If you work in IT and are responsible for backing up or transferring large amounts of data, you’ve probably heard the term data Deduplication. Data are an important asset to every business. Day by day the growth of data is exponentially increasing and managing the tremendous amount of data by storing them in physical storage requires a highly scalable storage solution. There are few techniques like Compression, Deduplication that plays a vital role in using the storage efficiently. In the last few years, Data Deduplication is becoming one of the mainstream technology for effectively storing the data.

At its simplest definition, This process of eliminating redundancy is known as data Deduplication.

Deduplication vs. Compression


Deduplication is sometimes confused with compression, another technique for reducing storage requirements. While deduplication eliminates redundant data, compression uses algorithms to save data more concisely. Some compression is lossless, meaning that no data is lost in the process, but "lossy" compression, which is frequently used with audio and video files, actually deletes some of the less-important data included in a file in order to save space. By contrast, deduplication only eliminates extra copies of data; none of the original data is lost. Also, compression doesn't get rid of duplicated data -- the storage system could still contain multiple copies of compressed files.
Deduplication often has a larger impact on backup file size than compression. In a typical enterprise backup situation, compression may reduce backup size by a ratio of 2:1 or 3:1, while deduplication can reduce backup size by up to 25:1, depending on how much duplicate data is in the systems.

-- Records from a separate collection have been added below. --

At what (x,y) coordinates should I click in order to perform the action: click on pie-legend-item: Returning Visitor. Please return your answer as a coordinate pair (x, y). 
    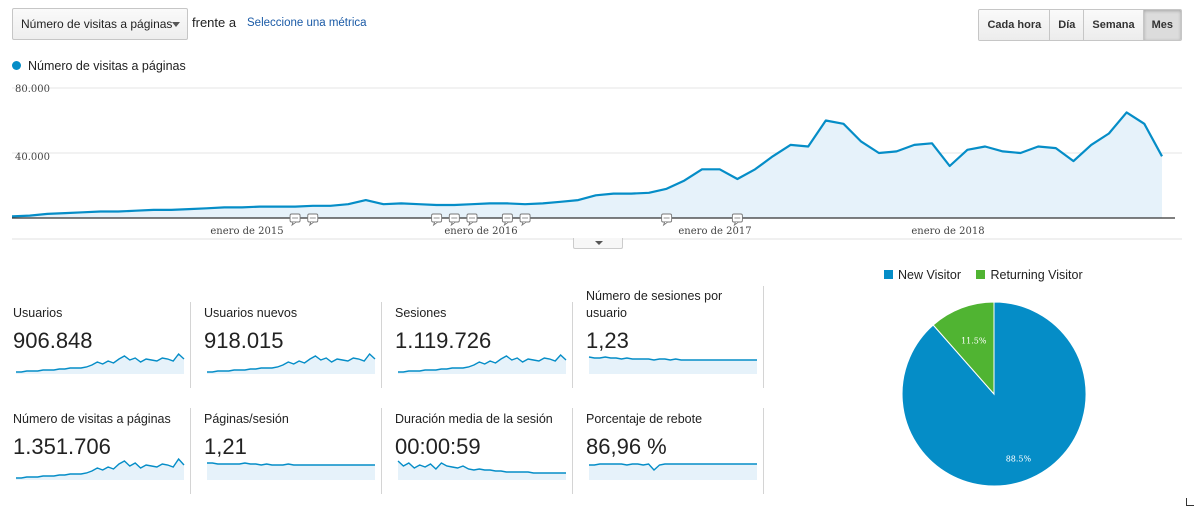
    Looking at the image, I should click on (1030, 275).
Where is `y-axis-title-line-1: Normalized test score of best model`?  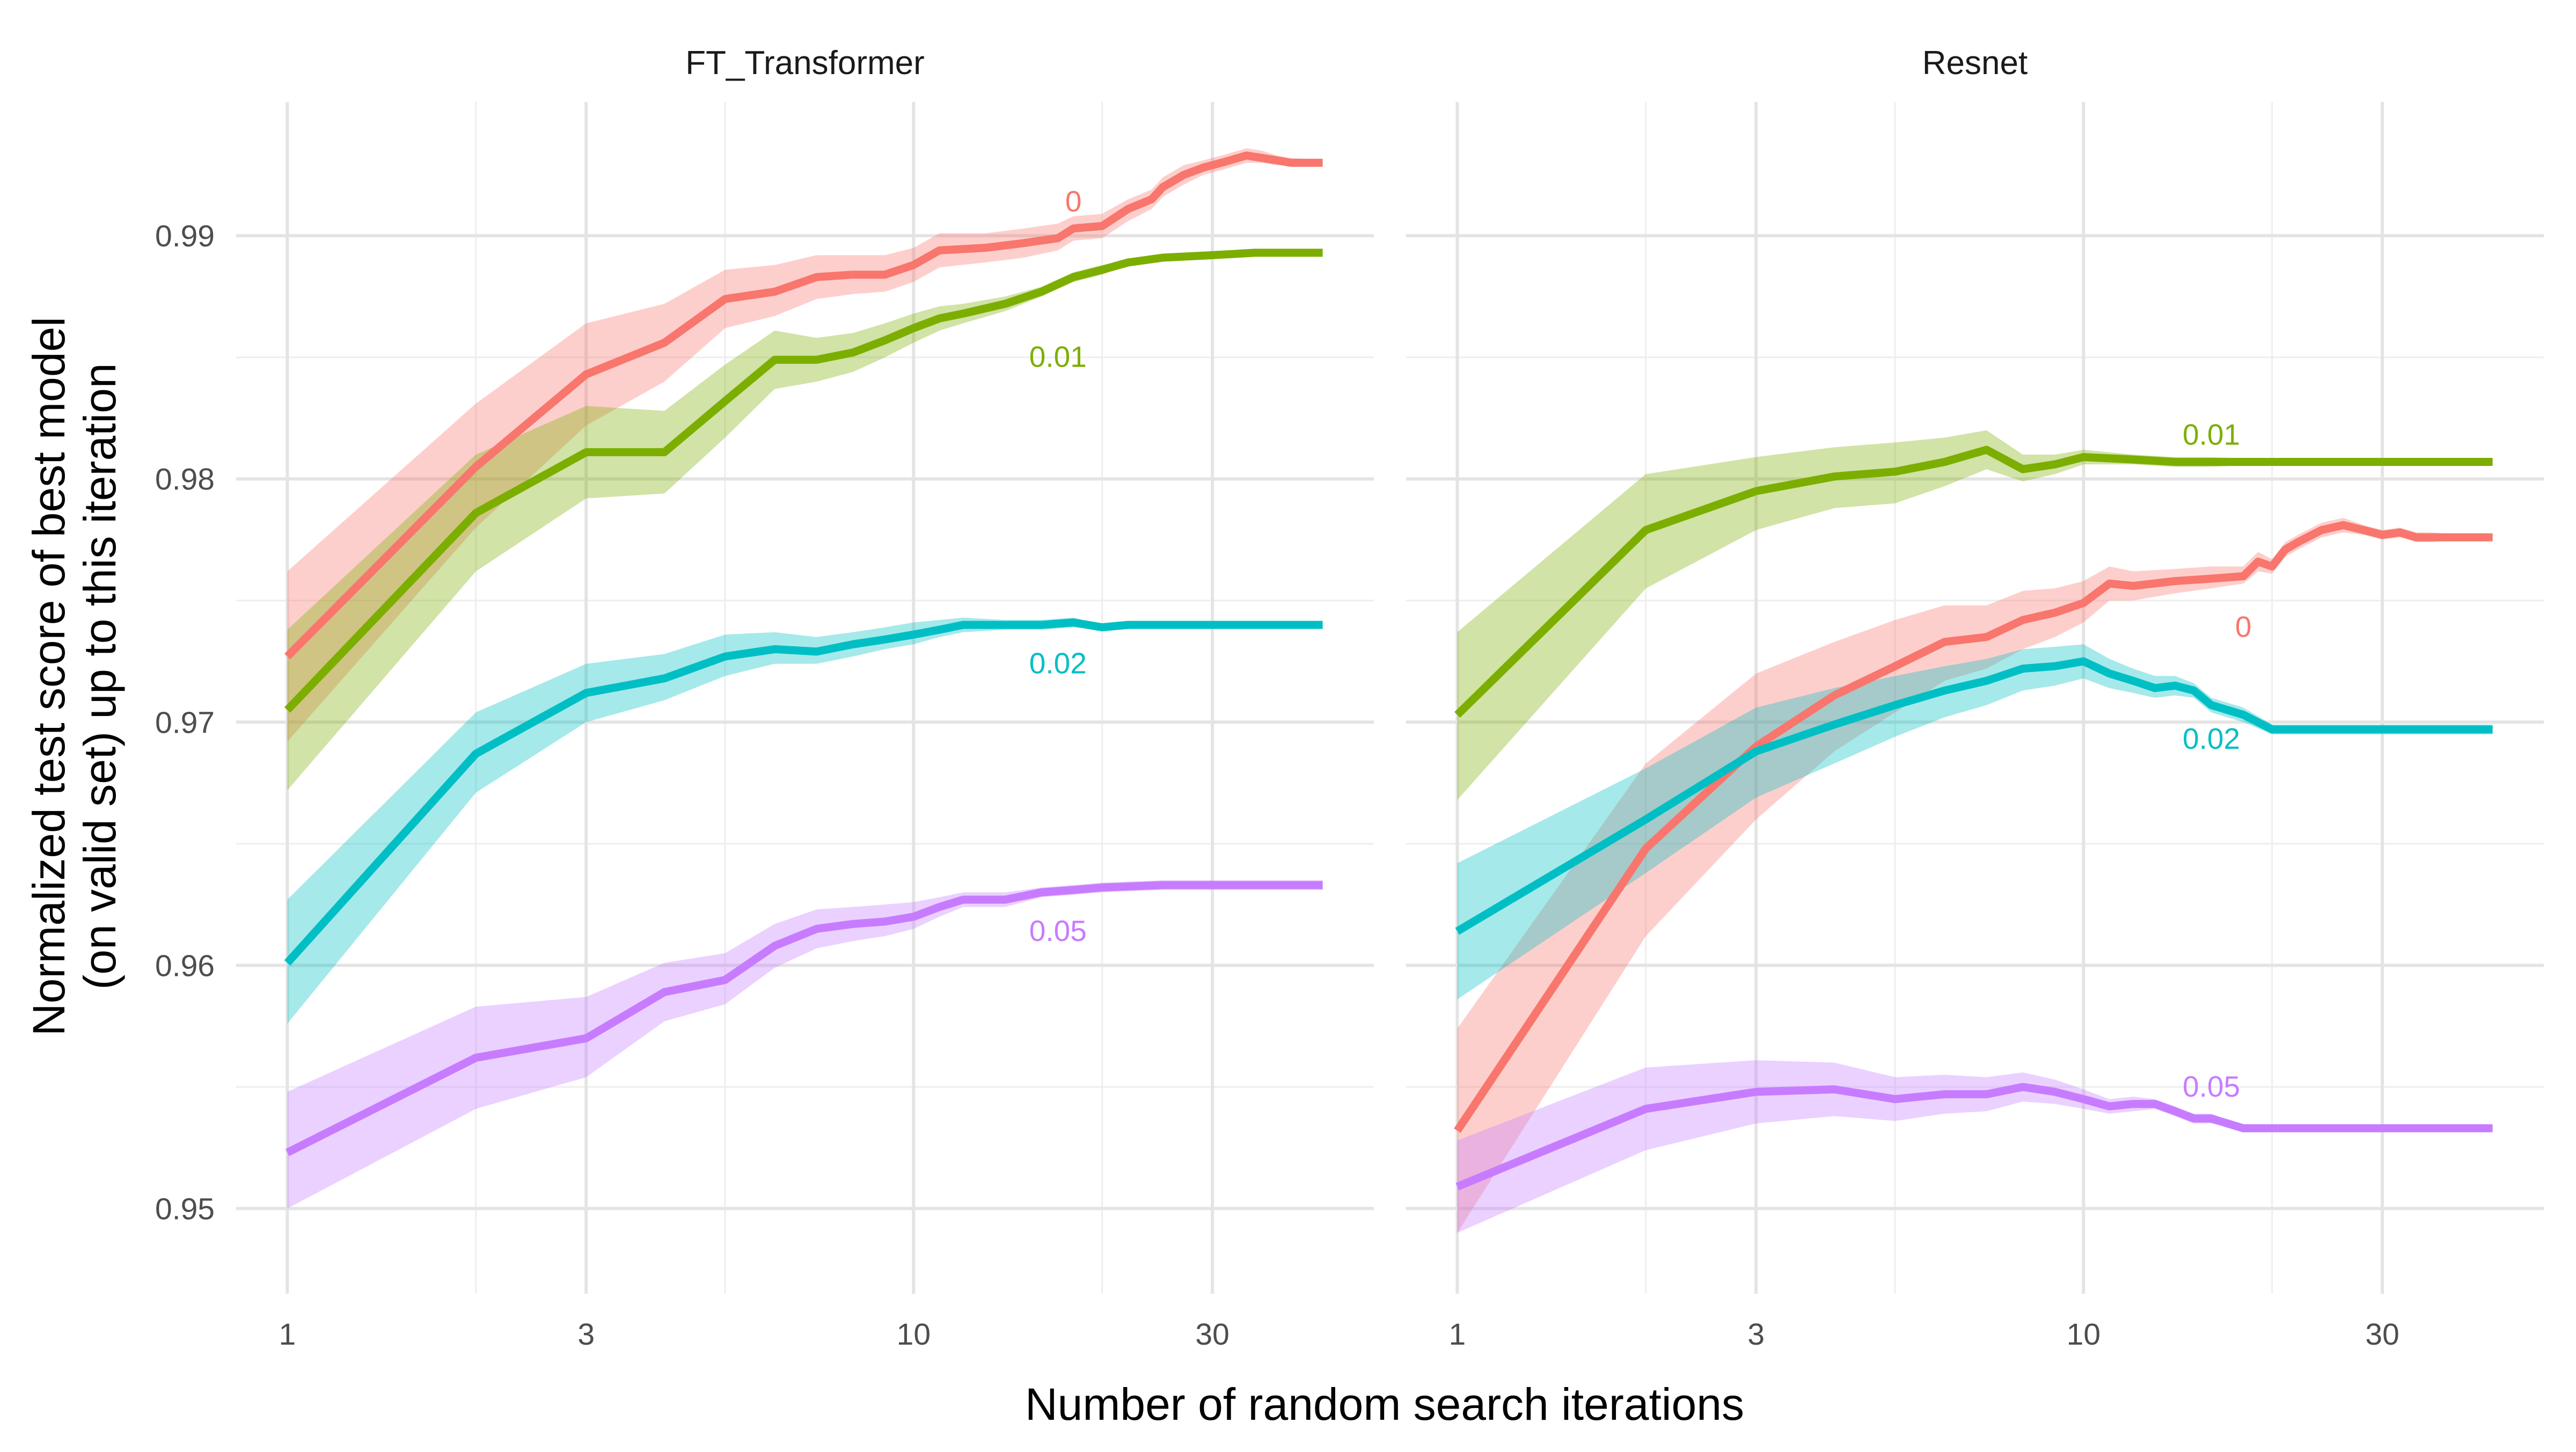
y-axis-title-line-1: Normalized test score of best model is located at coordinates (49, 676).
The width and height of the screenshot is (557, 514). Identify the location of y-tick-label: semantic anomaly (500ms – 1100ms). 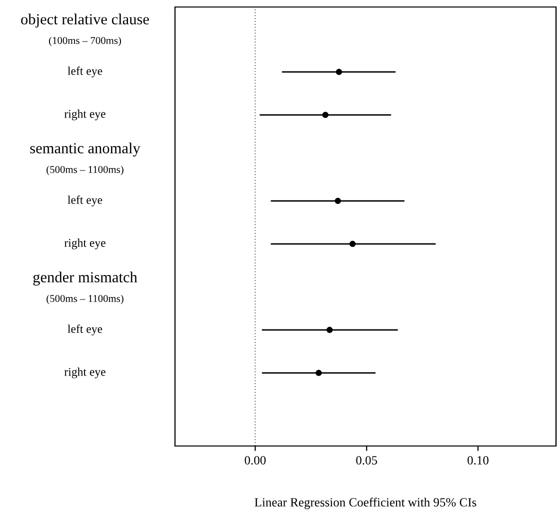
(85, 159).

Often enterprises utilize deduplication and compression together in order to maximize their savings

Types of Deduplication:


Commonly used Deduplication methods are: File level & Block level

File Level Data Deduplication:

File Level Data Deduplication eliminates redundant files. This approach is very simple and fast, but the ratio of Deduplication is very small. There might be redundant data in files, which file level Deduplication cannot find.

Block Level Data Deduplication :


In block level Deduplication, files are chunked into blocks of fixed size or variable size. This process is called chunking. These blocks are then Deduplicated. The Deduplication percentage is very high in Block-Level Deduplication when compared to file level Deduplication since there is more number of blocks which contain redundant data leading to more Deduplication. There are some block-level Deduplication approaches, one of them is Fixed-size chunking approach. It uses Fixed length block size to find duplicates. The other approach is Variable-size chunking approach. This approach divides the file into variable length data chunks to find duplicates. It is one of the most widely used approaches to Deduplicate data since it has higher Deduplication percentage.


Methods of Deduplication: (Client & Server side)


Client-side Deduplication:


Divides data stream into chunks of data to eliminates duplicate data at the client side before being transferred to the server. It decreases the amount of data transmitted to the server.

Server-side Deduplication:


Eliminates duplicate data from a data stream before it is stored in a server which improves the Storage Utilization by storing only the original data.

Drawbacks and concerns:


One method for deduplicating data relies on the use of cryptographic hash functions to identify duplicate segments of data. If two different pieces of information generate the same hash value, this is known as a collision. The probability of a collision depends upon the hash function used, and although the probabilities are small, they are always non zero. Thus, the concern arises that data corruption can occur if a hash collision occurs, and additional means of verification are not used to verify whether there is a difference in data, or not. Both in-line and post-process architectures may offer bit-for-bit validation of original data for guaranteed data integrity.The hash functions used include standards such as SHA-1, SHA-256 and others.

The computational resource intensity of the process can be a drawback of data deduplication. To improve performance, some systems utilize both weak and strong hashes. Weak hashes are much faster to calculate but there is a greater risk of a hash collision. Systems that utilize weak hashes will subsequently calculate a strong hash and will use it as the determining factor to whether it is actually the same data or not. Note that the system overhead associated with calculating and looking up hash values is primarily a function of the deduplication workflow. The reconstitution of files does not require this processing and any incremental performance penalty associated with re-assembly of data chunks is unlikely to impact application performance.

Another concern is the interaction of compression and encryption. The goal of encryption is to eliminate any discernible patterns in the data. Thus encrypted data cannot be deduplicated, even though the underlying data may be redundant.
Although not a shortcoming of data deduplication, there have been data breaches when insufficient security and access validation procedures are used with large repositories of deduplicated data. In some systems, as typical with cloud storage,[citation needed] an attacker can retrieve data owned by others by knowing or guessing the hash value of the desired data.